8 de febrero de 2020

Hombres Imprescindibles

"Mi padre, que murió en 1948 a los 90 años, era lombardo, de Samonaco, un pueblito cerca del Lago de Como, próximo al límite con Suiza. Llegó al país hace casi un siglo, cuando tenía 6 años, con mi abuelo, que tenía 30 o 35. Llegaron a Buenos Aires en un barco de vela...

y aquí tomaron la "galera", que en 15 días los llevó al Tandil, que era una especie de fortín, con muchos criollos e indios, algunos militares y muy pocos extranjeros. Todo era pampa, con hacienda sin dueño. Imagínese a esos dos italianos, ¡qué sabían de enlazar y bolear!...

Hicieron un corral, encerraron algunas vacas y fueron los primeros lecheros de Tandil. Todos los días mi padre iba al pueblo y llevaba 6 o 7 litros de leche, que repartía a los pocos que tomaban leche en ese entonces, porque la mayor parte solo comía carne y tomaba vino...

Cuando mi padre tenía 9 años, un buen día se sublevaron los criollos, dirigidos por un curandero llamado Tata-Dios, y decidieron matar a los extranjeros. ¡Y los mataron a casi todos! Mi abuelo vivía un poco alejado del pueblo; alguien le avisó, y con mi padre se fue a las sierras...

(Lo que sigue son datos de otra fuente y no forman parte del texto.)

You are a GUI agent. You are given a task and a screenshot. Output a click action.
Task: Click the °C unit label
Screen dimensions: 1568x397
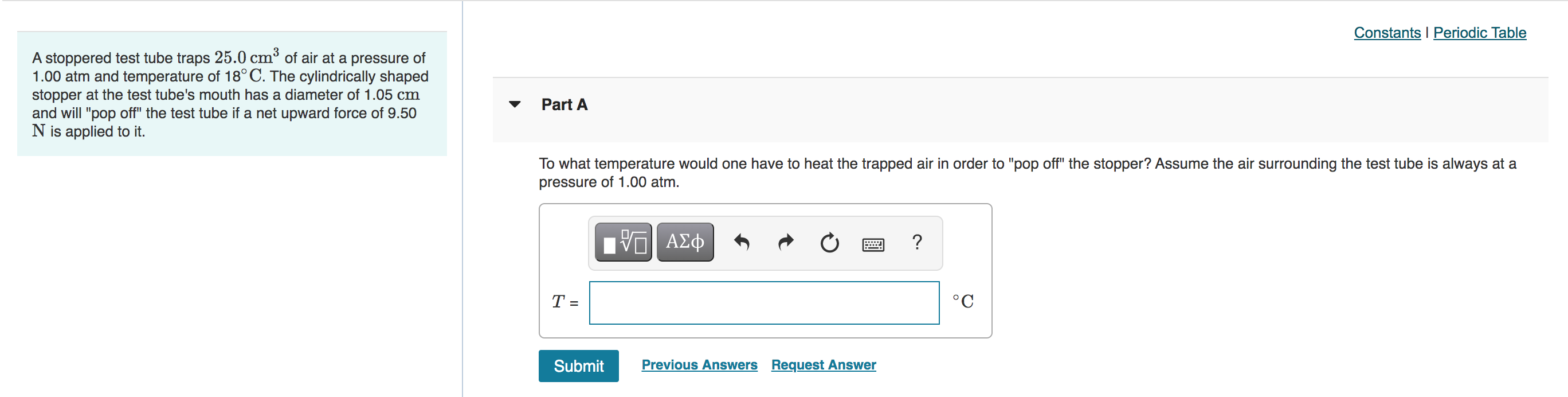(963, 301)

Después de este episodio, mi abuelo decidió volver a Italia, y allí se quedó. Pero mi padre, al cumplir 16 años, volvió solo a la Argentina. Empezó a trabajar como peón en la construcción de los ferrocarriles, ganando un peso por día...

Con los centavos que pudo ahorrar, compró un campito en Pergamino, la ciudad donde yo nací. Poco a poco, tuvo vacas, fue sembrando trigo, y de todo... Allí nacimos todos. Mi padre nos despertaba a las cinco diciendo: "Está por salir el sol."

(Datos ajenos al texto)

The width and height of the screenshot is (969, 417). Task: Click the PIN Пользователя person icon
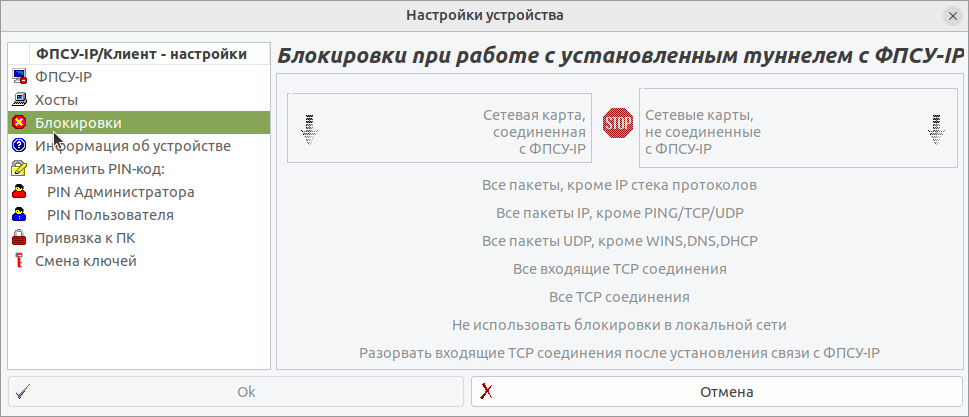click(19, 215)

Ordeñábamos las vacas, hacíamos otros trabajos, y aún nos alcanzaba el tiempo para llegar antes que nadie a la escuela. Por supuesto, a las ocho de la noche ya habíamos cenado y estábamos en la cama. Ésta era nuestra vida. Toda mi infancia la pasé así. Una maravillosa infancia...

En mi casa se hacía todo. Todo. No se compraba nada. Se hacía pan, teníamos leche, queso, manteca, verduras, vinos de nuestra viña. En la casona, con piezas inmensas, la despensa estaba siempre repleta. En invierno se carneaban los cerdos y se hacían jamones, chorizos, salames...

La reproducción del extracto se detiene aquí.